> Document extract
#####
Ten years ago, HIDA put in place an ambitious program aimed at protecting drinking water sources in the southern Ethiopian district of Dirashe and providing the population with spring water supply systems.
As a result, more than 120,000 people in the district of Dirashe now have access to safe drinking water, compared with only 16,000 in 1998.
It is sometimes hard to imagine the extent to which safe drinking water and basic sanitary facilities remain out of reach for thousands of people in developing countries. When Canadians want a glass of water, they just turn on the faucet. Thirty seconds later, they have it.
Until recently, getting a glass of water in the district of Dirashe was a huge undertaking. In 1998, residents sometimes had to walk several hours to get to the nearest source of water. At present, these same villagers go to water points installed throughout their villages to fill their jugs. Getting water now takes but a few minutes.
For Kitodeh, a mother of 8, the project has changed everything: "To get water during the dry season, we had to dig in the bed of a river a long way off from the village. We had to walk two hours to get there and then two more, up a steep hill with 20 kilos of water, to get back. The trip was exhausting, and we had to use the water parsimoniously so as not to run out. The water was often polluted, since it was also where animals and people bathed."
An efficient collaboration with the communities in setting up the project
HOPE International Development Agency (HIDA), working with local authorities, started the project by taking stock of the area's water sources to better protect them from contamination, then proceeded to locate communities where water systems would be installed.
"We established a water management committee in each targeted community and trained the members so that they would have the tools needed to manage the facilities and keep them sanitary. The members were also trained to collect modest user fees in anticipation of future repairs on the water system,"said Mr. Aklilu Mulat, HIDA's chief operating officer.
HIDA also established committees to promote good practices in hygiene and in maternal and reproductive health in their respective communities, while encouraging the installation of environmentally friendly sanitary services, including latrines. The members of these committees were provided with complete training as well.
"We also emphasized the importance of women's involvement in the planning and maintenance of the infrastructure,"said HIDA's Ethiopian director, Tibebu Bekele, "because the daily fetching of water has long been done by the women in the villages and to call attention the important role that women play in the community."
In 1999, with the support of CIDA, among others, HIDA installed a first safe drinking water system in the kebele [village] of Kolamashille. Today, 26 kebeles in district of Dirashe have access to safe drinking water.
#####
> Dataset items

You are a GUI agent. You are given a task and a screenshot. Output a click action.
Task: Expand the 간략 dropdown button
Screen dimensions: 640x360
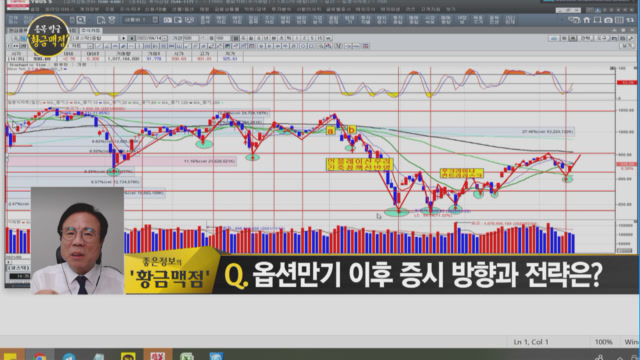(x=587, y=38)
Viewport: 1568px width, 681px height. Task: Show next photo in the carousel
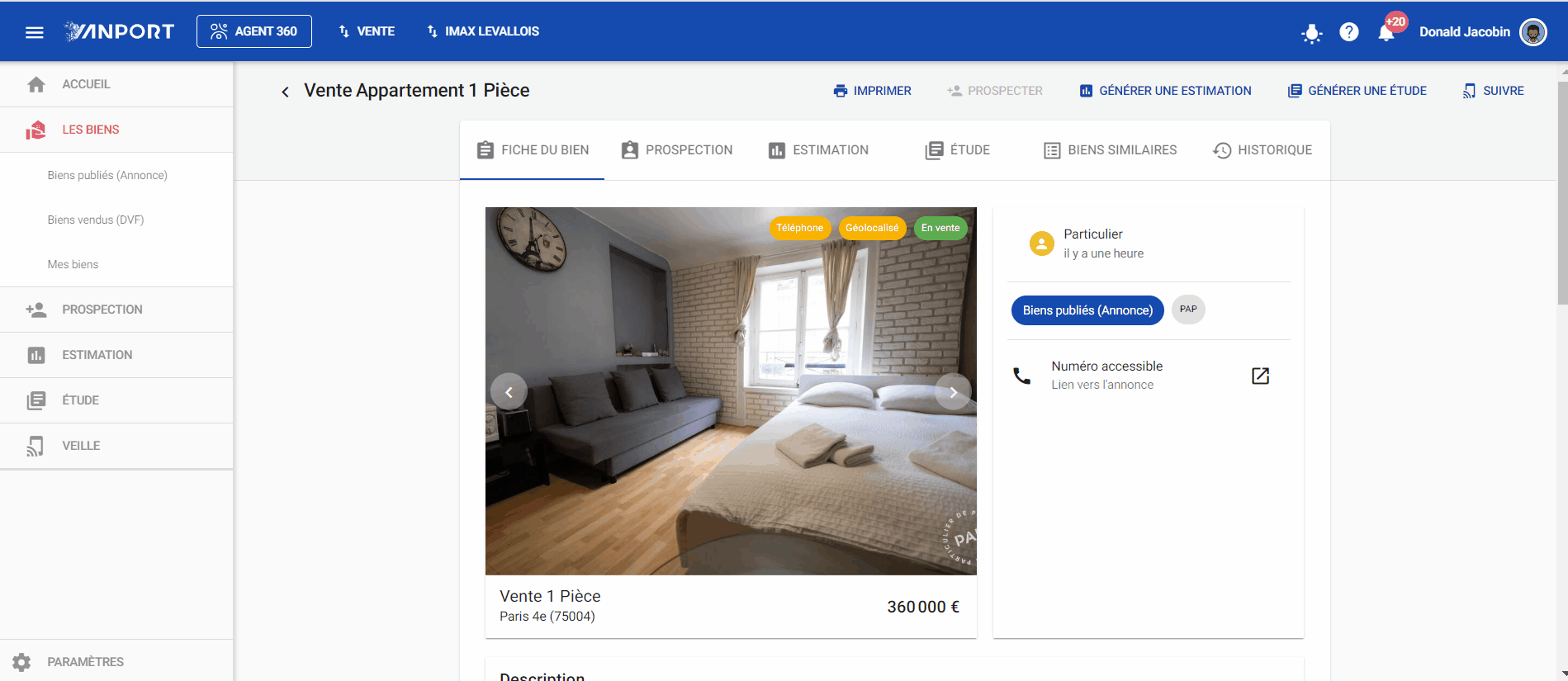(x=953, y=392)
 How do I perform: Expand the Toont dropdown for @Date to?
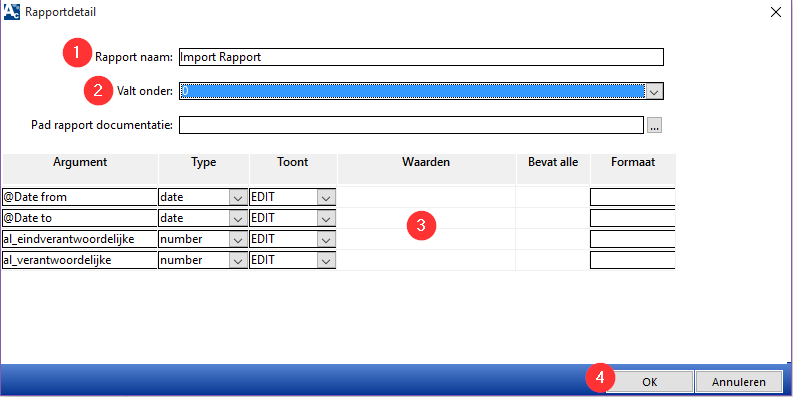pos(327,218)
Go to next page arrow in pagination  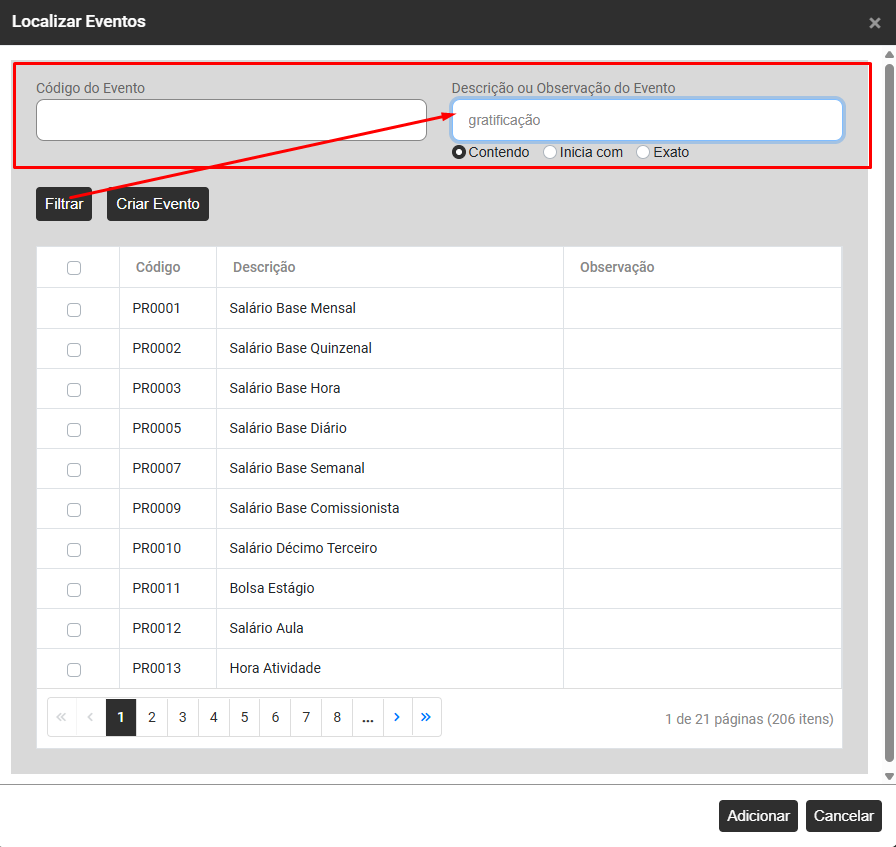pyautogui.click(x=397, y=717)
#####
> Tasks to perform
1 – In the Dirashe water text, how many people in the district had access to safe drinking water in 1998?
2 – Revise the Dirashe water text from "For Kitodeh, a" down to "would be installed.", putting "sparingly" in place of "parsimoniously".
3 – According to the Dirashe water text, why did HIDA emphasize women's involvement in planning and maintaining the infrastructure?

> Answer section
1 – Only 16,000 people had access in 1998.

2 –
For Kitodeh, a mother of 8, the project has changed everything: "To get water during the dry season, we had to dig in the bed of a river a long way off from the village. We had to walk two hours to get there and then two more, up a steep hill with 20 kilos of water, to get back. The trip was exhausting, and we had to use the water sparingly so as not to run out. The water was often polluted, since it was also where animals and people bathed."
An efficient collaboration with the communities in setting up the project
HOPE International Development Agency (HIDA), working with local authorities, started the project by taking stock of the area's water sources to better protect them from contamination, then proceeded to locate communities where water systems would be installed.

3 – Women in the villages have long done the daily fetching of water. HIDA also wanted to call attention to the important role women play in the community.